À trois semaines du scrutin présidentiel, la campagne électorale a débuté au Congo-Brazzaville. Dans la capitale, les activités politiques sont en plein essor, mais avec des niveaux d’engagement très variables selon les quartiers et les candidats.
La Commission électorale nationale indépendante a lancé officiellement la campagne électorale pour l’élection présidentielle du 21 mars prochain. Les candidats ont désormais vingt jours pour convaincre les électeurs, mais dans les rues de Brazzaville, l’atmosphère est loin d’être uniforme.

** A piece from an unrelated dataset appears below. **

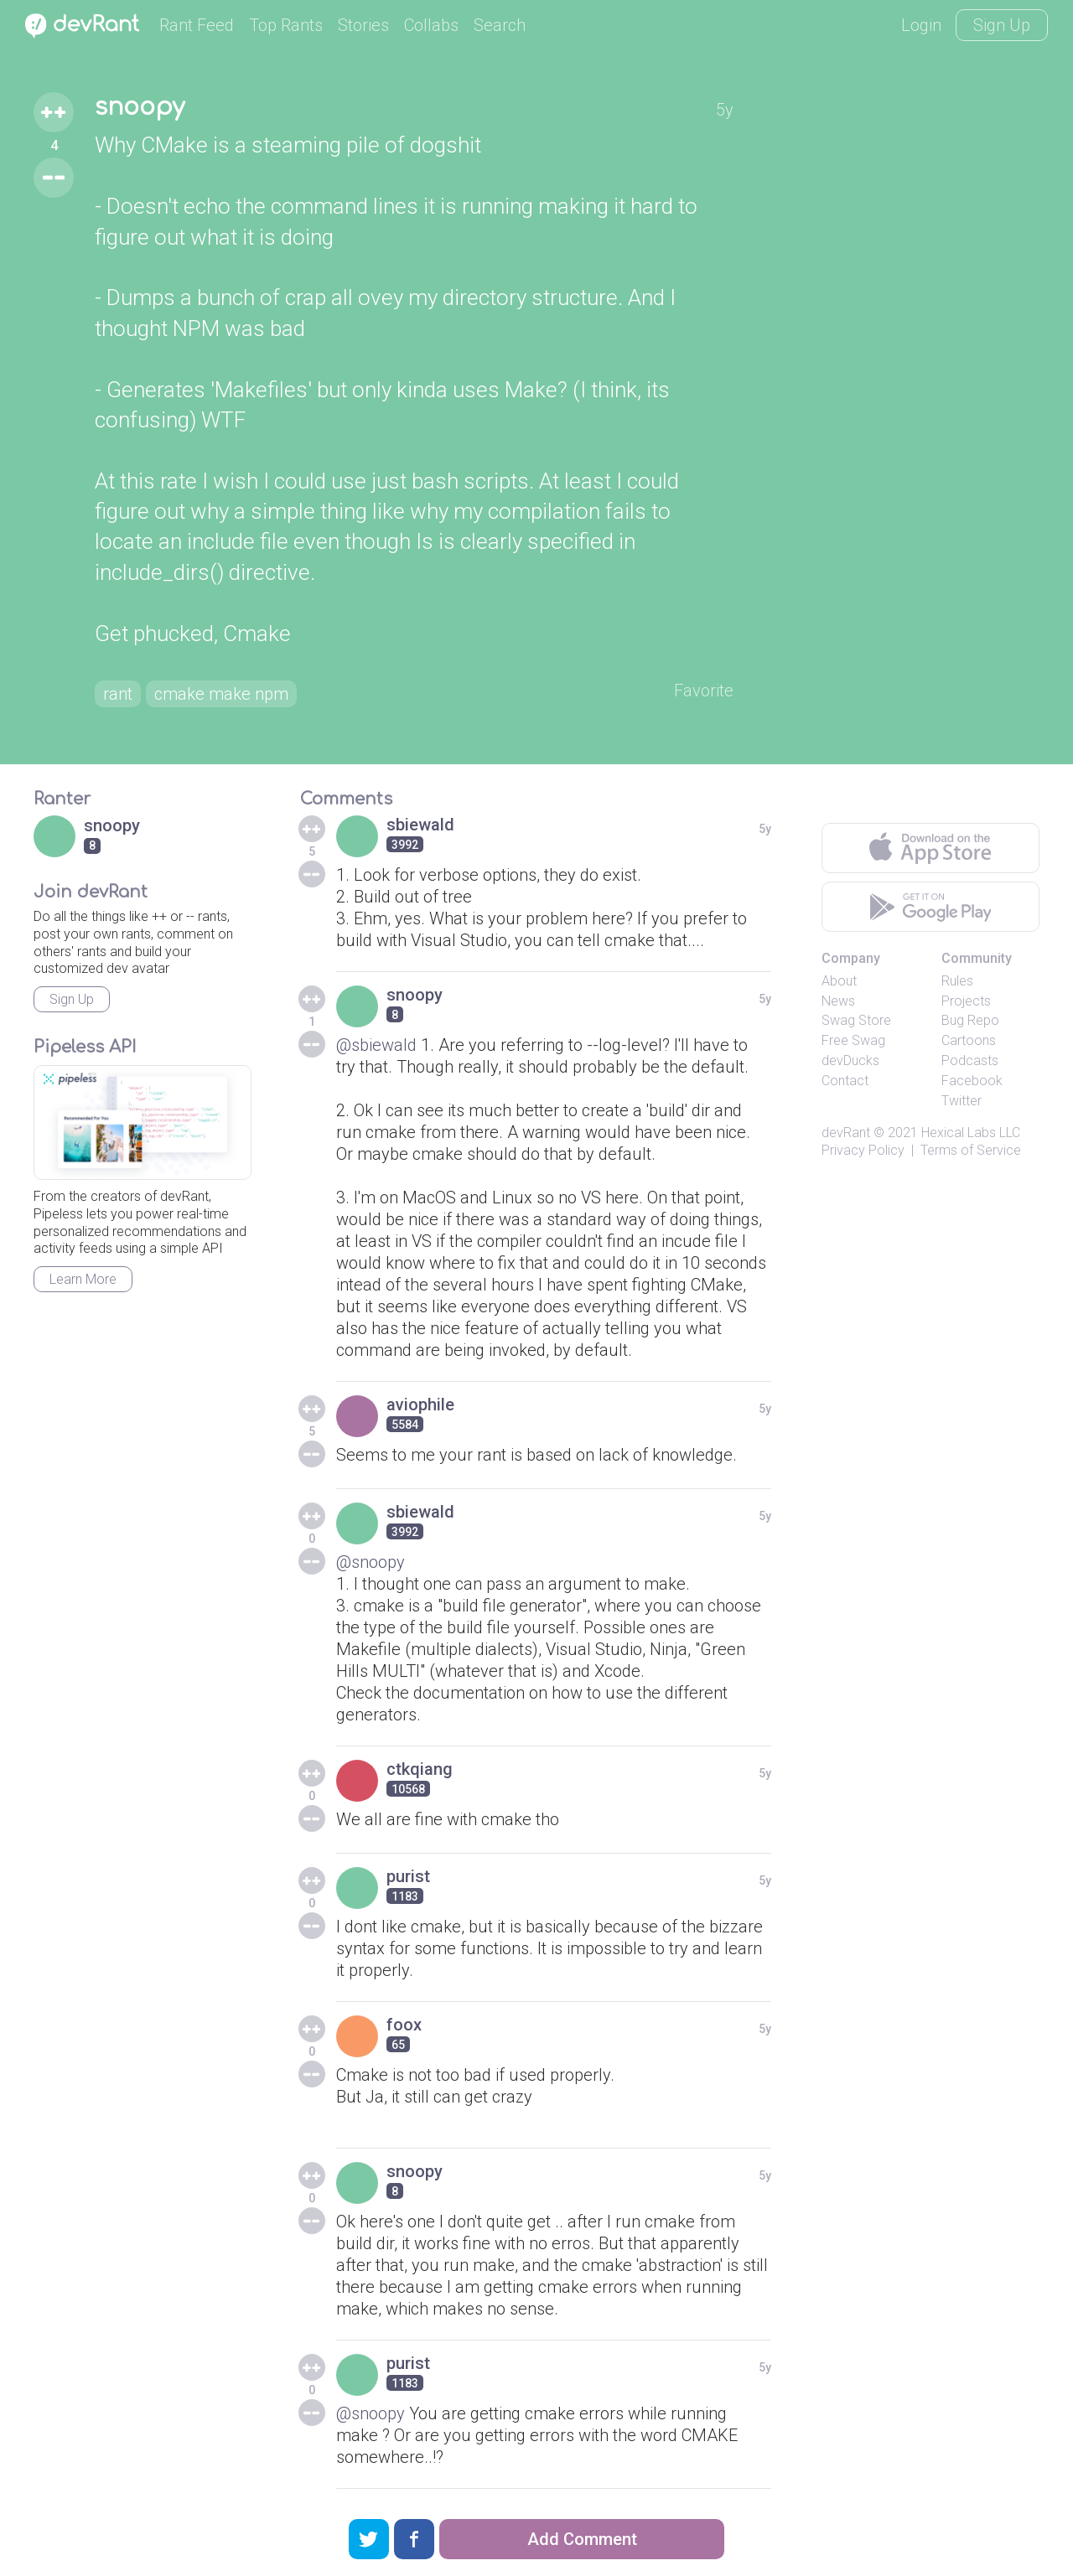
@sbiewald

Des meetings politiques au rythme inégal
Les rassemblements politiques se multiplient dans la capitale, mais leur ampleur varie considérablement. Dans certains quartiers, notamment ceux considérés comme des bastions du pouvoir, les meetings attirent des foules importantes. C’est le cas notamment des rassemblements organisés par le candidat sortant, Denis Sassou Nguesso, qui brigue un nouveau mandat après 36 ans à la tête du pays.

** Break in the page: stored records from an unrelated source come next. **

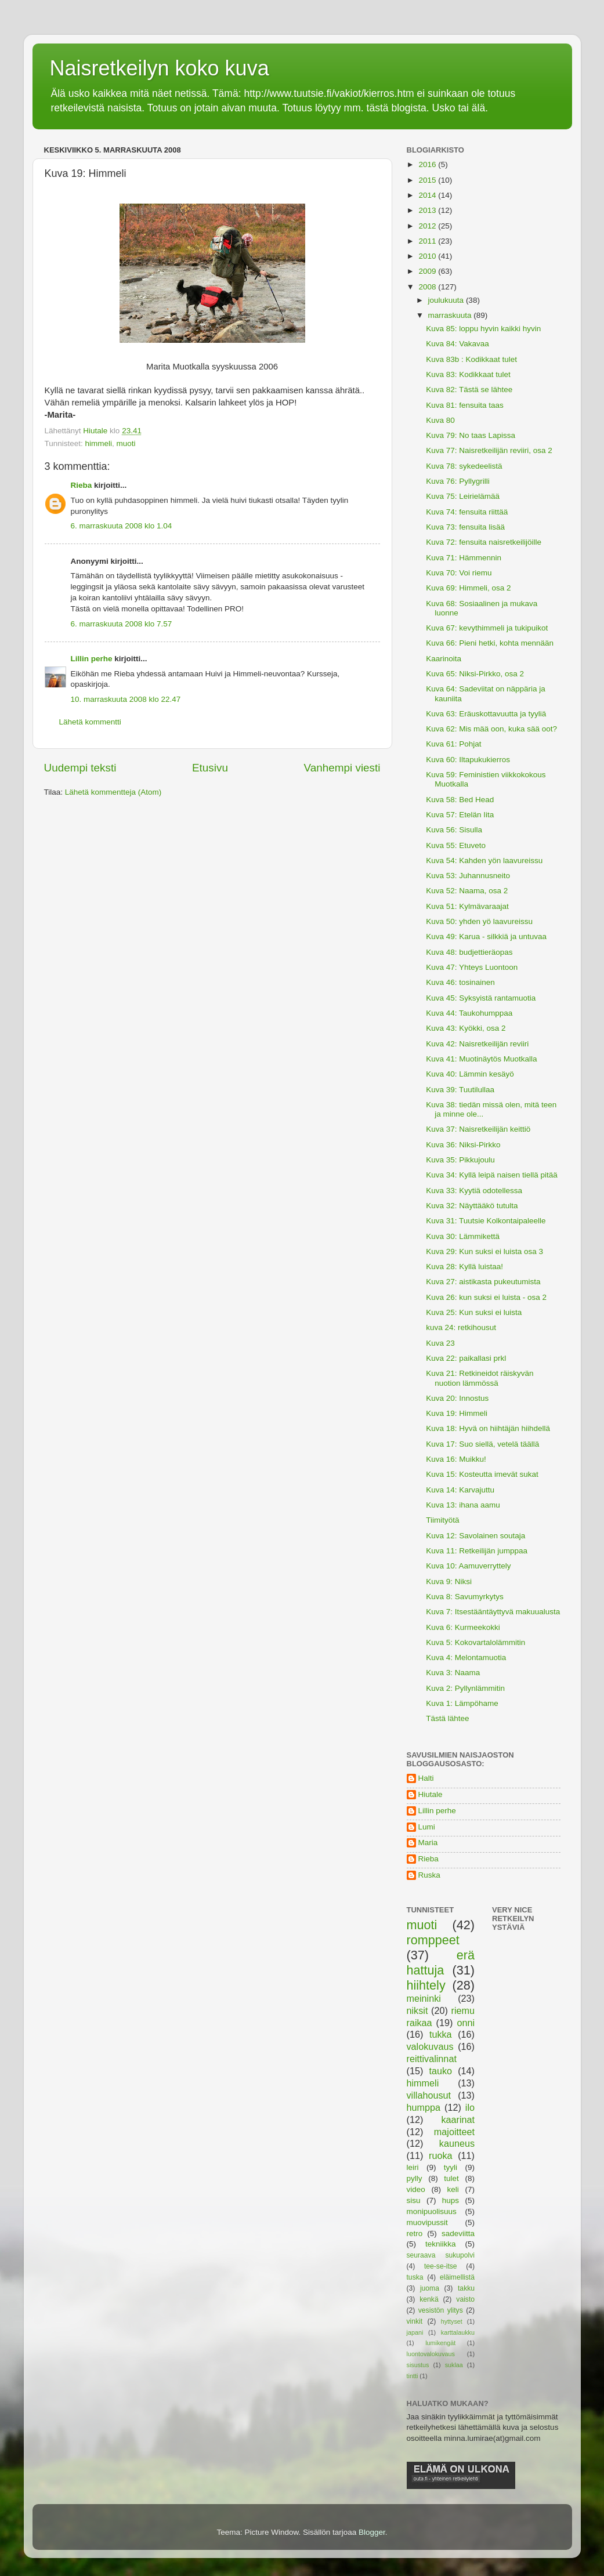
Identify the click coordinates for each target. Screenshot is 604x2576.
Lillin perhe (92, 658)
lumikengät (440, 2342)
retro (415, 2233)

À l’inverse, dans d’autres quartiers populaires, l’enthousiasme semble plus mesuré. Les meetings des candidats de l’opposition, comme Guy-Brice Parfait Kolélas ou Claudine Munari, attirent des assemblées plus restreintes, bien que tout aussi déterminées.
Une campagne marquée par les contraintes sanitaires
La pandémie de Covid-19 continue d’influencer le déroulement de la campagne. Les mesures sanitaires, comme le port du masque et la distanciation physique, sont théoriquement obligatoires, mais leur respect reste variable selon les rassemblements.
Certains observateurs notent que les meetings les plus importants semblent parfois négliger ces précautions, tandis que les rassemblements plus modestes tentent de les respecter plus scrupuleusement.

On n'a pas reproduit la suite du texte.